Has Shark Week jumped the shark?

It's a shame because there is much to learn about the fascinating--and much maligned--creature without resorting to such tactics.

Discovery Channel's "Shark Week" is misleading the public again this year with several documentaries. So why are scientists allowing themselves to be featured in these pseudoscience disasters? There's a simple reason: Shark Week producers have been lying to them.

Jonathan Davis, who now works for the Texas Parks and Wildlife Department, was studying the bull sharks in the Gulf of Mexico for his Masters research when he was approached by a Shark Week film crew. "They were interested in the sharks in Louisiana, and I was the person doing the research there," Davis says. He agreed to take the film crew into the field, but quickly became concerned by their refusal to answer his questions. He said:

I asked a few of the crew members, including the producer, what the show was going to be about. I never got a straight answer and the producer seemed to avoid the question. I was just told it would be combined with some other filming to make one show about Louisiana shark research.
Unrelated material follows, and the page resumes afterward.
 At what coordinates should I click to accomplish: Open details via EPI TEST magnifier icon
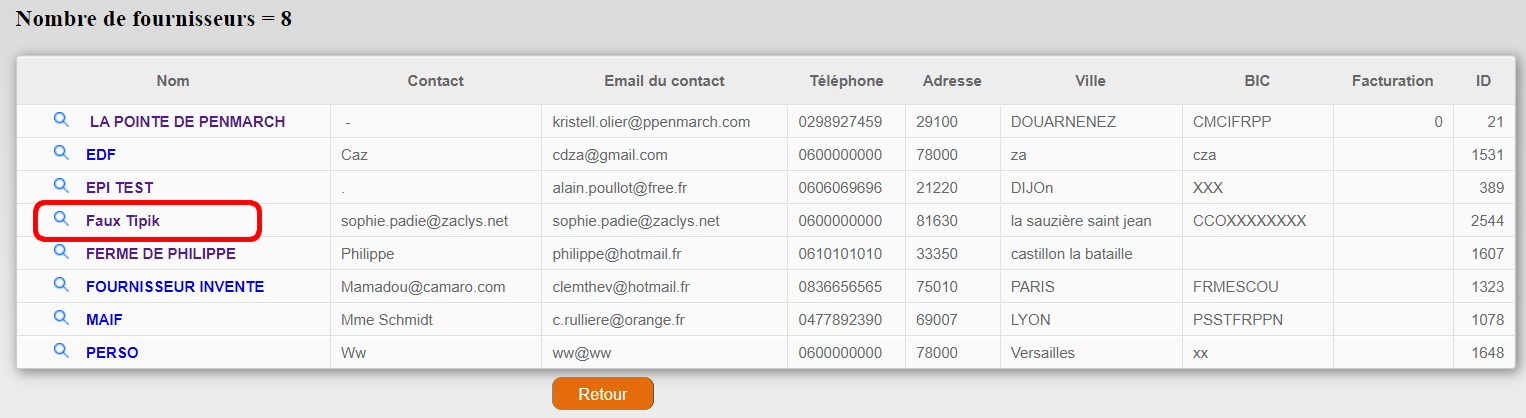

Davis was shocked to find that his interview aired during a 2013 Shark Week special called Voodoo Shark, which was about a mythical monster shark called "Rooken" that lived in the Bayous of Louisiana. The "other filming" his interview was combined with featured a Bayou fishermen, and the clips were edited together to make it seem like a race between his team of researchers and the fishermen to see who could catch the mythical voodoo shark faster. In reality, Davis was barely asked about the voodoo shark at all. His answers from unrelated questions were edited together to make it seem like he believed in its existence and was searching for it.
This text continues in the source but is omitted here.